NCLEX-PN
NCLEX PN Practice Questions Quizlet
1. In conducting a health screening for 12-month-old children, the nurse expects them to have been immunized against which of the following diseases?
- A. measles, polio, pertussis, hepatitis B
- B. diphtheria, pertussis, polio, tetanus
- C. rubella, polio, pertussis, hepatitis A
- D. measles, mumps, rubella, polio
Correct answer: B
Rationale: By 12 months of age, children should have received the DTaP (diphtheria, pertussis, and tetanus) vaccine along with the polio vaccine. The MMR (measles, mumps, and rubella) vaccine is not typically given until the child is 12-15 months old. Therefore, option B is correct as it includes vaccines that are usually administered by 12 months of age. Options A, C, and D are incorrect as they include vaccines that are typically given after 12 months of age.
2. Which of the following foods is a complete protein?
- A. corn
- B. eggs
- C. peanuts
- D. sunflower seeds
Correct answer: B
Rationale: Eggs are considered a complete protein because they contain all nine essential amino acids required by the human body. In contrast, corn, peanuts, and sunflower seeds are incomplete proteins as they lack one or more essential amino acids. Corn, although a staple food for many cultures, is deficient in the amino acids lysine and tryptophan. Peanuts are low in the amino acid methionine, and sunflower seeds are low in lysine. Therefore, eggs are the correct answer as a complete protein source.
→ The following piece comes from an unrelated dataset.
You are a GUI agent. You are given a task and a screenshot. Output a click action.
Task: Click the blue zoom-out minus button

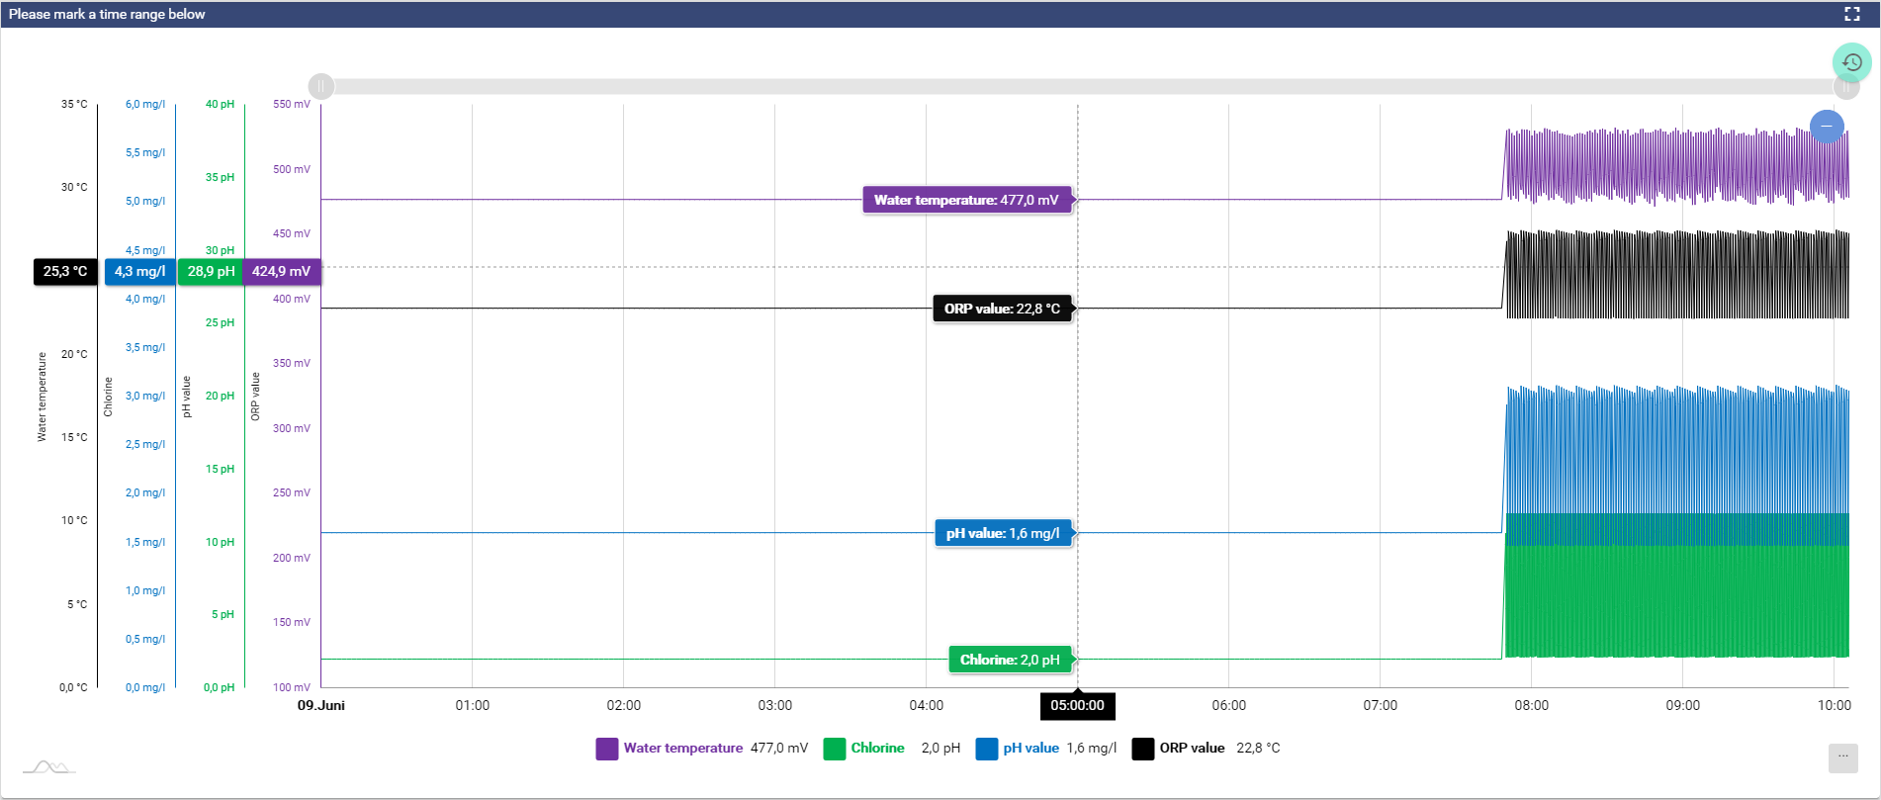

3. A hepatitis B screen is performed on a pregnant client, and the results indicate the presence of antigens in the client's blood. On the basis of this finding, the nurse makes which determination?
- A. Hepatitis immune globulin and vaccine will be administered to the newborn infant soon after birth
- B. The results are negative.
- C. The results indicate that the mother does not have hepatitis B
- D. The client needs to receive the hepatitis B series of vaccines.
Correct answer: A
Rationale: A hepatitis B screen is performed to identify antigens in maternal blood. If antigens are present, it indicates that the mother is a carrier, and the newborn will need to receive hepatitis immune globulin and vaccine soon after birth to prevent transmission. Therefore, choice A is correct. Choices B and C are incorrect because the presence of antigens indicates a positive result, not a negative one or the absence of hepatitis B in the mother. Choice D is incorrect as it suggests the client needs to receive the hepatitis B series of vaccines, which is not the immediate action required when antigens are found in the maternal blood.
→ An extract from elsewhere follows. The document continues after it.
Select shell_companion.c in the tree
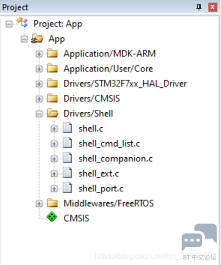221x265 pixels. coord(116,159)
4. Central venous access devices (CVADs) are frequently utilized to administer chemotherapy. What is an advantage of using CVADs for chemotherapeutic agent administration?
- A. CVADs are more expensive than a peripheral IV.
- B. Weekly administration is possible.
- C. Chemotherapeutic agents can be caustic to smaller veins.
- D. The client or family can administer the drug at home.
Correct answer: C
Rationale: The correct advantage of using CVADs for chemotherapeutic agent administration is that chemotherapeutic agents can be caustic to smaller veins. Many chemotherapeutic drugs are vesicants, which can cause tissue damage even in low concentrations. Using a CVAD to administer these agents into a large vein is optimal as it reduces the risk of damage. Choice A is incorrect as CVADs are actually more expensive than a peripheral IV, making it a disadvantage. Choice B is incorrect because the frequency of administration depends on the specific drug being administered, not on the access device, so it does not represent a universal advantage. Choice D is incorrect because IV chemotherapeutic agents are typically not self-administered at home; they are usually given in a hospital, outpatient, or clinic setting, making it an invalid advantage of using CVADs.
5. The client is assessing a client who has recently found out she is pregnant. Which of the following statements would be a priority for the nurse to follow up on?
- A. "I am nervous about how painful labor will be."?
- B. "I need to review my finances and make sure I am prepared to care for a child."?
- C. "I hate this nausea that I've been having for a week."?
- D. "I am preparing myself to do this on my own because I do not have any family nearby. But I have always been very independent."?
Correct answer: D
Rationale: The nurse should follow up on the client's lack of a support system. Even if there is no family in the area, there are supportive resources in the community that may help the client through the pregnancy and into motherhood. It is normal for the client to worry about labor, address financial concerns, and express displeasure from early pregnancy symptoms such as nausea. However, the priority is to address the client's statement about preparing to handle the pregnancy on her own due to the absence of nearby family support. This could have significant implications for the client's emotional well-being and ability to cope effectively throughout the pregnancy journey.